**Aim of the task**
The expected output is every line from the one containing "Task: Click the user avatar in the header" to the end of the data below, exactly, and no other line.

(Stored data entries)

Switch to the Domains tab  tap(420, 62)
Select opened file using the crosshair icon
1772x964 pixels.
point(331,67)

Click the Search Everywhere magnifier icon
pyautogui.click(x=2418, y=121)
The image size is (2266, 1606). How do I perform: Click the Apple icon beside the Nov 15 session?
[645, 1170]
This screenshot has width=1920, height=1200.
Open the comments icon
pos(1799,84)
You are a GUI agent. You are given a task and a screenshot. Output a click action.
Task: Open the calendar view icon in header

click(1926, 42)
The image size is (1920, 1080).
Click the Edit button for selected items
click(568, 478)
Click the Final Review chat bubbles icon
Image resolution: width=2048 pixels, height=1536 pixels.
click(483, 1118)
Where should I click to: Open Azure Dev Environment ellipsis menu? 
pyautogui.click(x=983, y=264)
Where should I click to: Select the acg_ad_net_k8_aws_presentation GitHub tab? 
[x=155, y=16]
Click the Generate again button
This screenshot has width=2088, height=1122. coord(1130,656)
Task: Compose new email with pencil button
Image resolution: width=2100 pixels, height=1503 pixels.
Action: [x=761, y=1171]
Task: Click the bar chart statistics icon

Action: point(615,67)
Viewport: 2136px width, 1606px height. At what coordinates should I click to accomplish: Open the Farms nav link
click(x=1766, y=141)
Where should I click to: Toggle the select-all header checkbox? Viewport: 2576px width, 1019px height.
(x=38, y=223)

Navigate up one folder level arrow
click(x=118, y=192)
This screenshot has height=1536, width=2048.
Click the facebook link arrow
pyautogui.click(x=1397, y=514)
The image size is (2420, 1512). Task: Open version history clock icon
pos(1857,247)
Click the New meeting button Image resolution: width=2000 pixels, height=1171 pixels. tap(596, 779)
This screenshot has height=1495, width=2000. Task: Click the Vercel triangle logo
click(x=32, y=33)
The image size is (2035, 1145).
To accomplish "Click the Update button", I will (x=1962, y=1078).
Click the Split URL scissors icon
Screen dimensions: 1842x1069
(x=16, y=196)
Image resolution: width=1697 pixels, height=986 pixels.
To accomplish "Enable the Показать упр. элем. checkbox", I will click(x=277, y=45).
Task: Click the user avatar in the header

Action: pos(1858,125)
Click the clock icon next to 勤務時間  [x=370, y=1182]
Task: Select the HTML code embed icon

**Answer to the exercise**
Task: Click the user avatar in the header

Action: pos(1858,125)
Click the clock icon next to 勤務時間  [x=370, y=1182]
Task: Select the HTML code embed icon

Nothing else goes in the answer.